The authors tackled the challenge of deploying machine learning potentials (MLPs) in molecular dynamics simulations by developing chemtrain-deploy, a framework that integrates with LAMMPS to enable scalable, model-agnostic simulations on multiple GPUs, achieving state-of-the-art efficiency and scaling to millions of atoms.

Machine learning potentials (MLPs) have advanced rapidly and show great promise to transform molecular dynamics (MD) simulations. However, most existing software tools are tied to specific MLP architectures, lack integration with standard MD packages, or are not parallelizable across GPUs. To address these challenges, we present chemtrain-deploy, a framework that enables model-agnostic deployment of MLPs in LAMMPS. chemtrain-deploy supports any JAX-defined semi-local potential, allowing users to exploit the functionality of LAMMPS and perform large-scale MLP-based MD simulations on multiple GPUs.
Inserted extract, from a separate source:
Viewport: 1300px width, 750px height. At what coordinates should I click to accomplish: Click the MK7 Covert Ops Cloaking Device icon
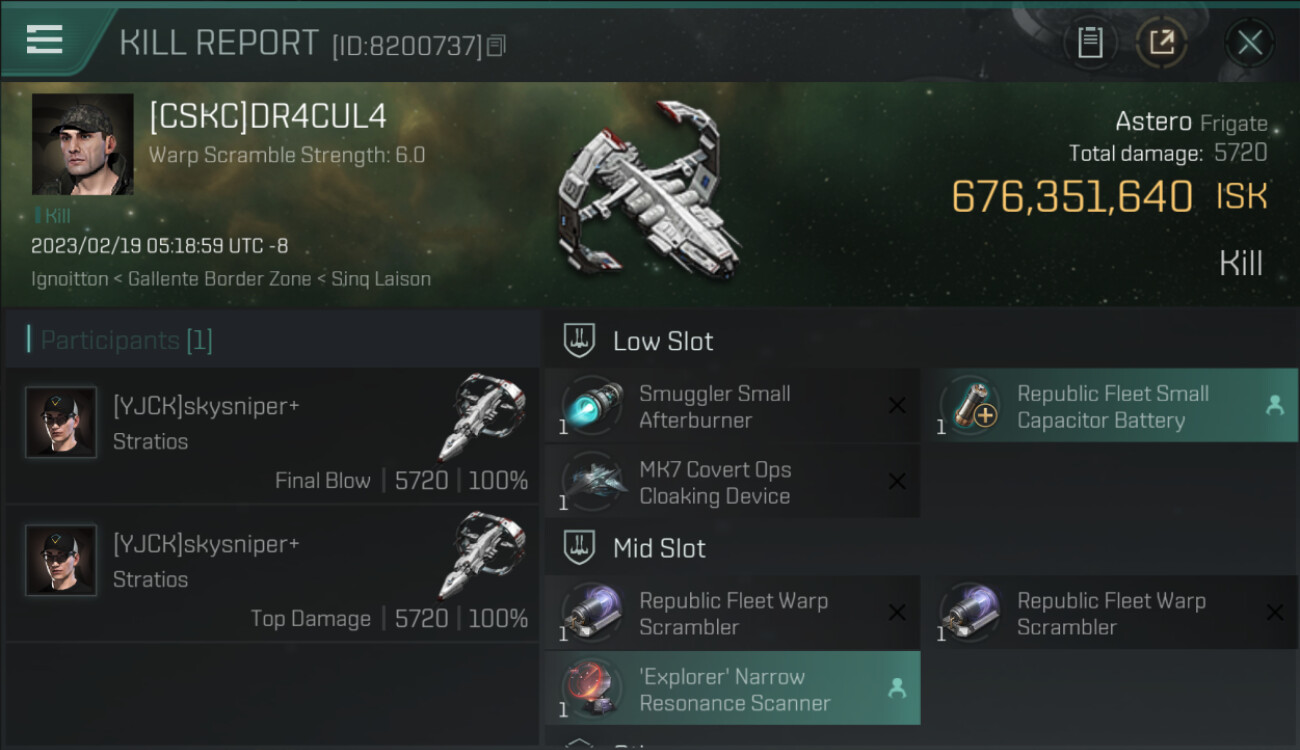[592, 482]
It achieves state-of-the-art efficiency and scales to systems containing millions of atoms. We validate its performance and scalability using graph neural network architectures, including MACE, Allegro, and PaiNN, applied to a variety of systems, such as liquid-vapor interfaces, crystalline materials, and solvated peptides. Our results highlight the practical utility of chemtrain-deploy for real-world, high-performance simulations and provide guidance for MLP architecture selection and future design.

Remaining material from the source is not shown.